In 2011, Friday Night Dinner arrived on our screens. As Tracy-Ann Oberman, who starred in the beloved six-season sitcom which ran for almost a decade, wrote in the JC: “For the Jewish community it was a breakthrough; finally, a British Jewish writer had created a British Jewish family. For so long our experiences and representation on screen had come from America, where it was ok to be Jew-ish culturally, if not religiously. Here it felt more like something that had to be hidden.”
When asked if he’s proud of that achievement, Popper quips: “I’m ashamed.” But seriously? “I suppose if I think about it, I guess so, yeah, why not? If it makes people think Jewish people are semi-normal, that's alright.”
The family in the show might not be the most traditionally Jewish — they don’t say any prayers at Shabbat dinner, nor do they light candles — but Popper never set out to depict a conventional Jewish family. After all, “there’s no such thing,” he says.
“I didn’t go, ‘I want to write a Jewish sitcom.’ I wanted to write a sitcom about this family and the feeling when you go home and become 13 again, whatever age you are.” Because it’s based on his own, they just happen to be Jewish. He also didn’t want to over-egg any stereotypes. There’s no “Yiddish music”, or “zooming in slowly on the candles”, and he didn’t want a constant, clichéd hum of “oy vey” at the table.
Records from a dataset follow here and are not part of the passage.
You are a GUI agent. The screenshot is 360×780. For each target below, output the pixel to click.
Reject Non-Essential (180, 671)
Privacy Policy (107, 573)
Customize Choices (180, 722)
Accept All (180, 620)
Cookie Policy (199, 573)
“We had a lot of fun. It was a really nice cast, which was lucky. They just felt like a family, so it was easy,” says Popper. “They’d make each other laugh; you don’t see that a lot.” His number one memory from that time is working with the late Paul Ritter — television’s favourite Jewish dad — who passed away in 2021.
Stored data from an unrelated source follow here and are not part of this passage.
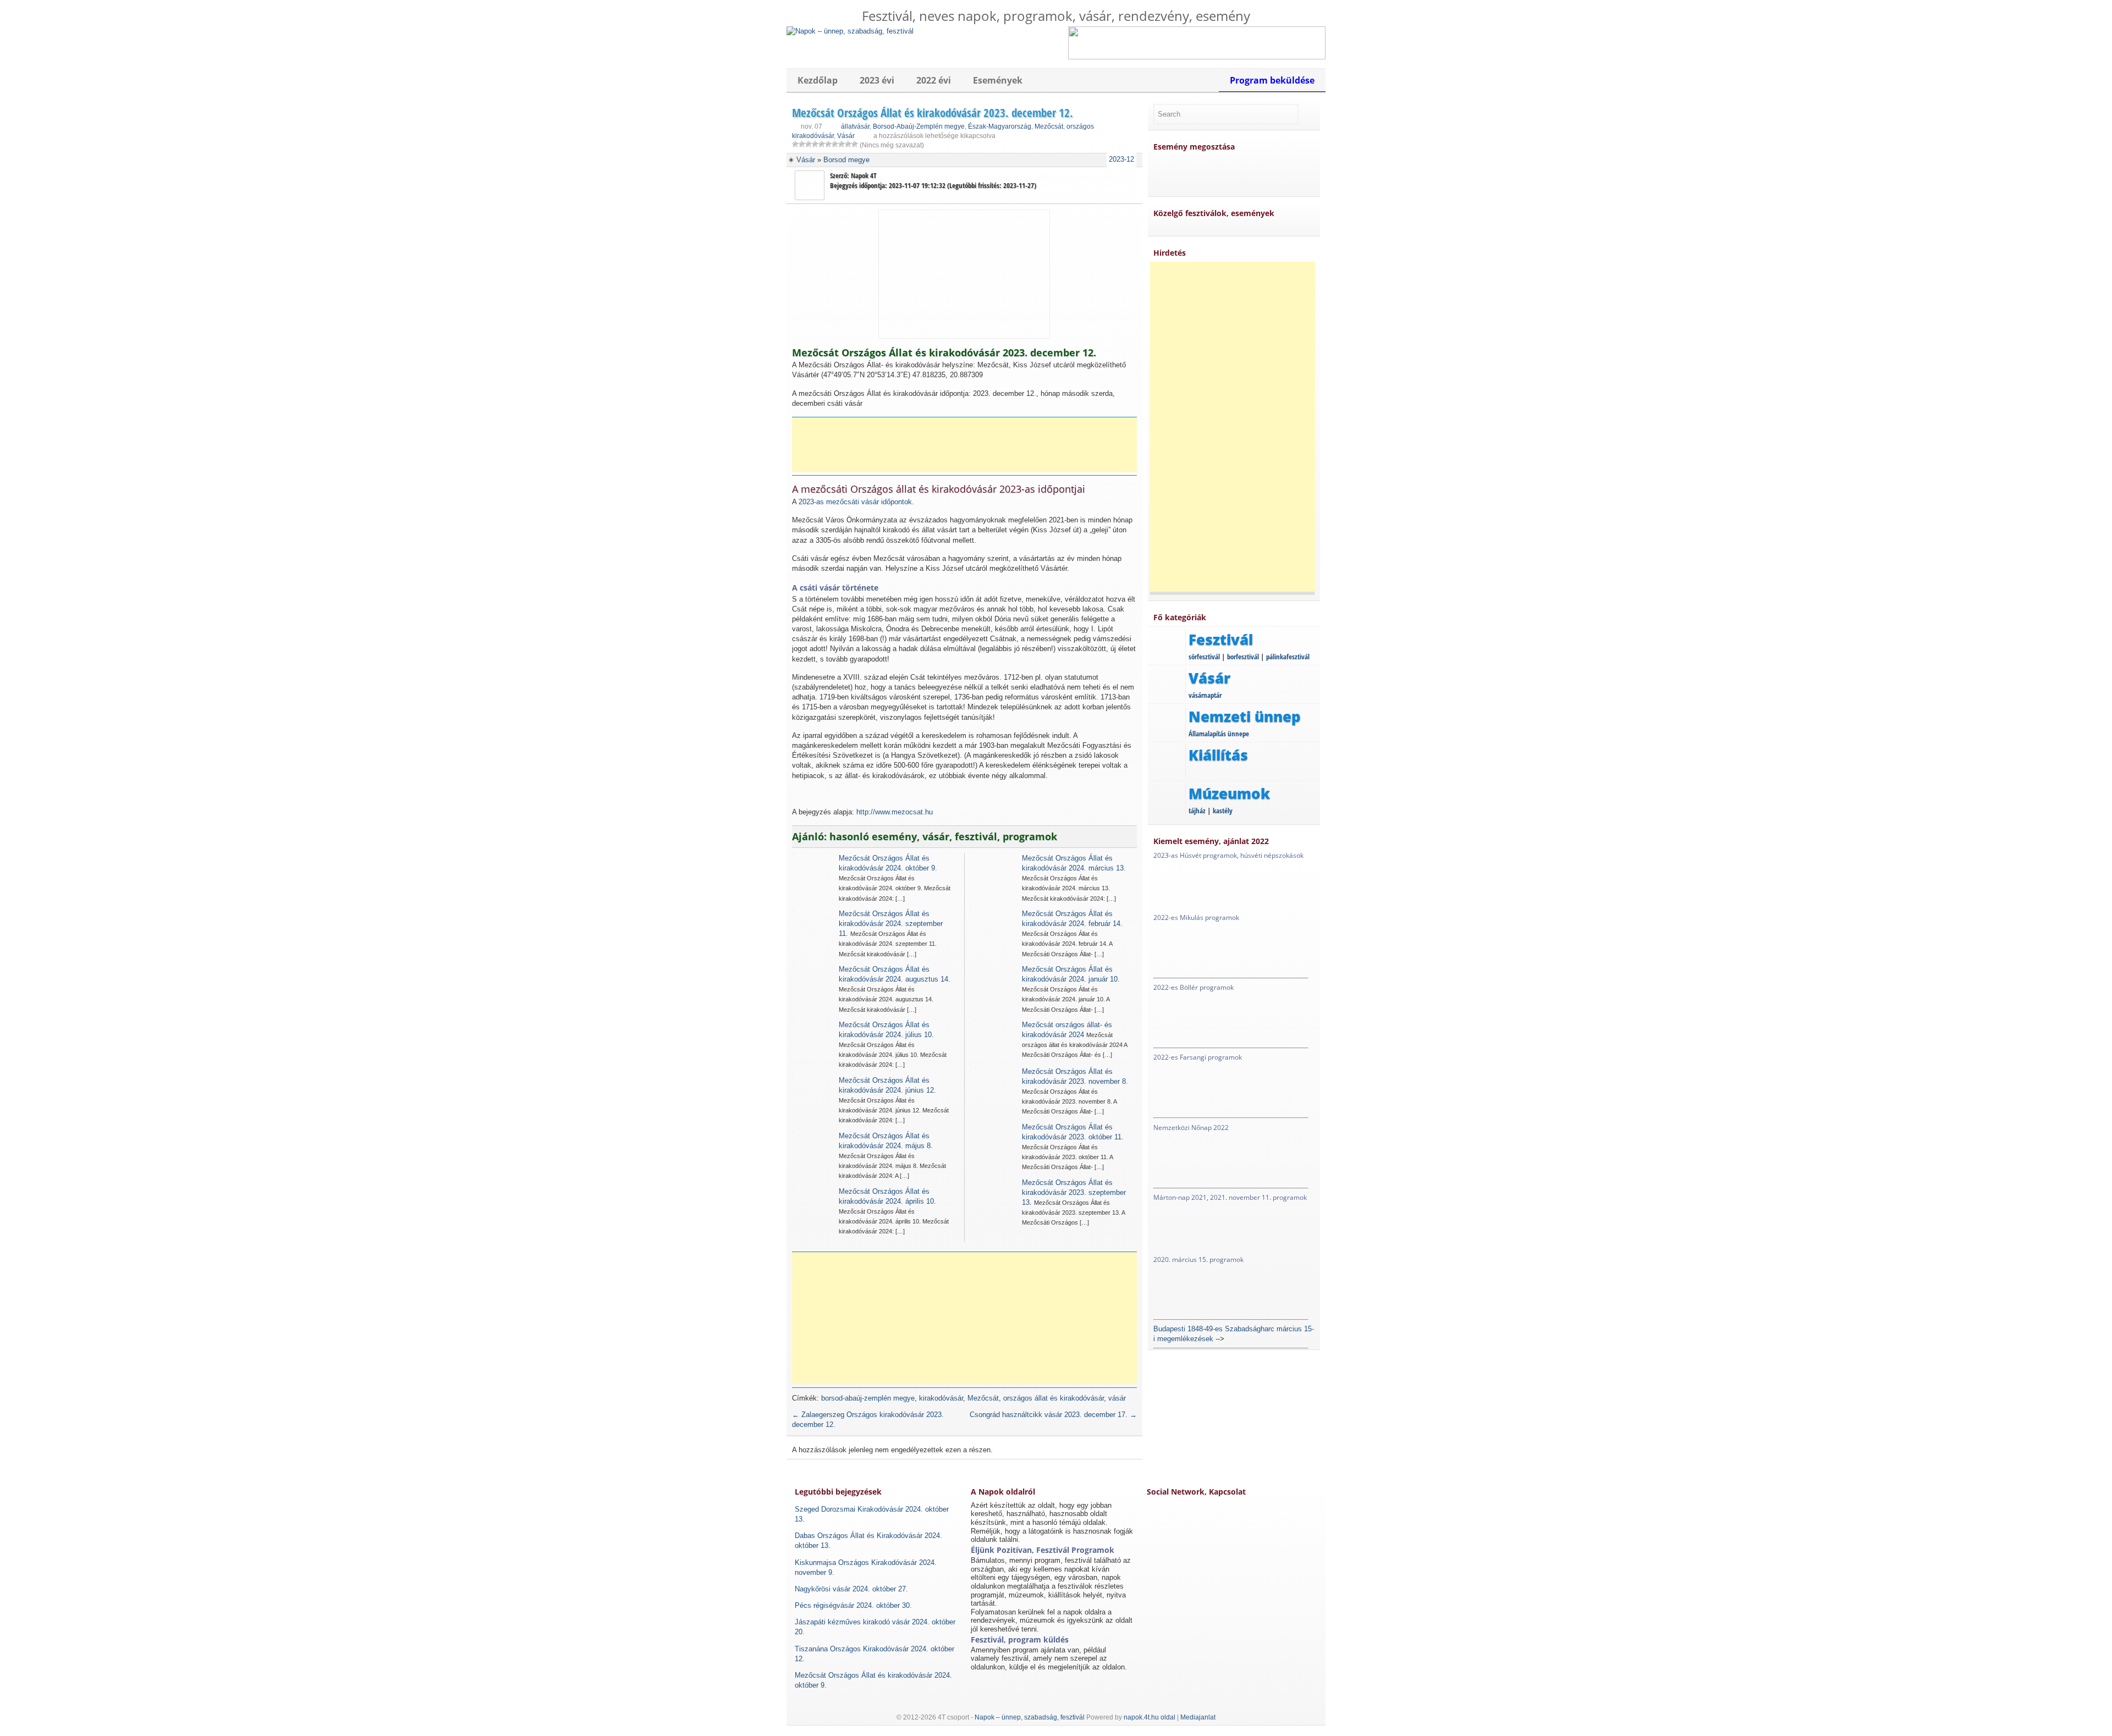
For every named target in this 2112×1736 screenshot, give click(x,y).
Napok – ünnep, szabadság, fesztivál (1030, 1717)
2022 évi (933, 80)
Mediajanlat (1198, 1717)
Part of the joy of the show was that politics never creeped into its cosy, domestic midst, and that’s what makes it timeless. Making quips about contemporaneous “loser celebrities” might have got some cheap laughs, but it would not have been original.
Speaking of celebrities, even though Popper says he does not get “involved in politics”, he did call out Kanye West on X as the “lowest of the low” after the rapper praised Hitler in a recent public rant.
“Is it okay to be a Nazi now? Are people doing Nazi salutes and that? He's probably extremely ill as well, but what can you say to people that do that, or anyone who’s racist? Saying you're a Nazi… you can't get much worse, can you?”
If you're Jewish or if you're Muslim or if you're Hindu, you are a slight outsider, and maybe creative people are generally. You notice things that other people maybe don't, about society and how people talk
Popper says he is currently writing and producing a new project for TV, though the only detail he can reveal is that it’s a comedy that involves humans. And will he be exploring more of his Jewish identity in future projects? Not intentionally, but Popper says anything he makes is inevitably tinged with the subject-position of being the odd one out.
“If you're Jewish or if you're Muslim or if you're Hindu, you are a slight outsider, and maybe creative people are generally. You notice things that other people maybe don't, about society and how people talk.”